Les enseignants aussi ont signalé des difficultés, surtout lorsqu’ils sont parents et qu’ils doivent encadrer leurs propres enfants. Adapter son cours peut prendre des proportions très importantes, en particulier lorsqu’on a plusieurs classes.

Nous avons donc appris à être pragmatiques. Nous nous sommes rendu compte que toutes les familles n’ont pas les moyens techniques de se connecter, de télécharger ou d’envoyer du travail, de respecter les formats demandés. Et que tous les élèves ne vont pas se connecter.

Il faut donc que le travail demandé constitue des jalons pour les élèves, pour ne pas perdre le fil, pour maintenir une activité scolaire, il ne faut pas leur donner énormément de travail, l’important étant de conserver un contact et un échange. Encore une fois, il faut se dire que tous les élèves ne le feront pas, ou ne pourront pas le faire. Nous avons encore des parents qui nous préviennent qu’ils n’y arrivent pas, qu’ils ne peuvent pas se connecter, ne peuvent pas être derrière leurs enfants pour s’assurer qu’ils font leur travail.

Egalement, accepter le décalage dans les rendus des élèves, car on ne peut pas pénaliser un élève parce qu’il n’a pas pu se connecter et rendre son travail.

Cette crise nous apprend que le travail à distance est indispensable, mais elle nous en montre aussi les limites.

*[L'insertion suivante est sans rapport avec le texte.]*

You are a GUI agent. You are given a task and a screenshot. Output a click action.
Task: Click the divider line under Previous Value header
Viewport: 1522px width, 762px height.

Ça nous apprend à nous adapter à des réalités que nous n’avions pas forcément perçues.

Quels conseils donneriez-vous aux enseignants pour s’adapter au mieux ?

Cela paraîtra peut-être vieux jeu, mais les recettes les plus simples sont les plus efficaces ! C’est-à-dire que la plate-forme ENT de chaque établissement contient des applications qui sont relativement faciles à utiliser. Ce sont des interfaces qui n’ont pas besoin de beaucoup de ressources pour fonctionner. L’élève peut y télécharger des documents (cours, exercices, QCM…) et déposer dans un casier numérique son travail en retour. L’enseignant fait son ramassage régulier de copies, et prend le temps de corriger, de renvoyer des corrections et des explications supplémentaires en fonction du travail corrigé.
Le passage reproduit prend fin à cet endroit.